▸ **INSTRUCTIONS FOR THE TASK**:
Copy each line of the records below that mentions the word "showing".

▸ **MATERIAL PROVIDED**:
/---

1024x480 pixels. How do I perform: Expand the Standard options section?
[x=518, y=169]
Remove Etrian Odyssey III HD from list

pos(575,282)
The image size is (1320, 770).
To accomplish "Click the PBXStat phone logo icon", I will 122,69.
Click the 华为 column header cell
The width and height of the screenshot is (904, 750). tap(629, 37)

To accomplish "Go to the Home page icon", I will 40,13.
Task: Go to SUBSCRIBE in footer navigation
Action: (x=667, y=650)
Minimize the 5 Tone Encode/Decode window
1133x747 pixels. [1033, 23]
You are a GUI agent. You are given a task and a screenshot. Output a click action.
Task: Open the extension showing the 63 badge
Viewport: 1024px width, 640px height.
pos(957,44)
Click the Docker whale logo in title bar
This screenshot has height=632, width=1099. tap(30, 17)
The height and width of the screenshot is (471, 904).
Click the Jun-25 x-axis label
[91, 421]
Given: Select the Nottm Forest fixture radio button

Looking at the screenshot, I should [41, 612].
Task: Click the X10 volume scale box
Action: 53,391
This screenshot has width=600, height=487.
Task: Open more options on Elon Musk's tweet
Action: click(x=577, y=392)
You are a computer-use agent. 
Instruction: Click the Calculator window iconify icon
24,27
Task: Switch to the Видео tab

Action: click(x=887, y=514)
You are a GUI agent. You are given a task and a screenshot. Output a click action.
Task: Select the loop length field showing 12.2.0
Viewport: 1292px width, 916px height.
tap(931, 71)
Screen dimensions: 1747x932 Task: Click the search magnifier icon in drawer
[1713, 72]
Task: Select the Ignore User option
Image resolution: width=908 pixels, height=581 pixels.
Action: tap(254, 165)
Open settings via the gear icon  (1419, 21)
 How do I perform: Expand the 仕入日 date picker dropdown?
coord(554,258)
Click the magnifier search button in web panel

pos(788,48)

\---

▸ **TASK SOLUTION**:
Task: Open the extension showing the 63 badge
Task: Select the loop length field showing 12.2.0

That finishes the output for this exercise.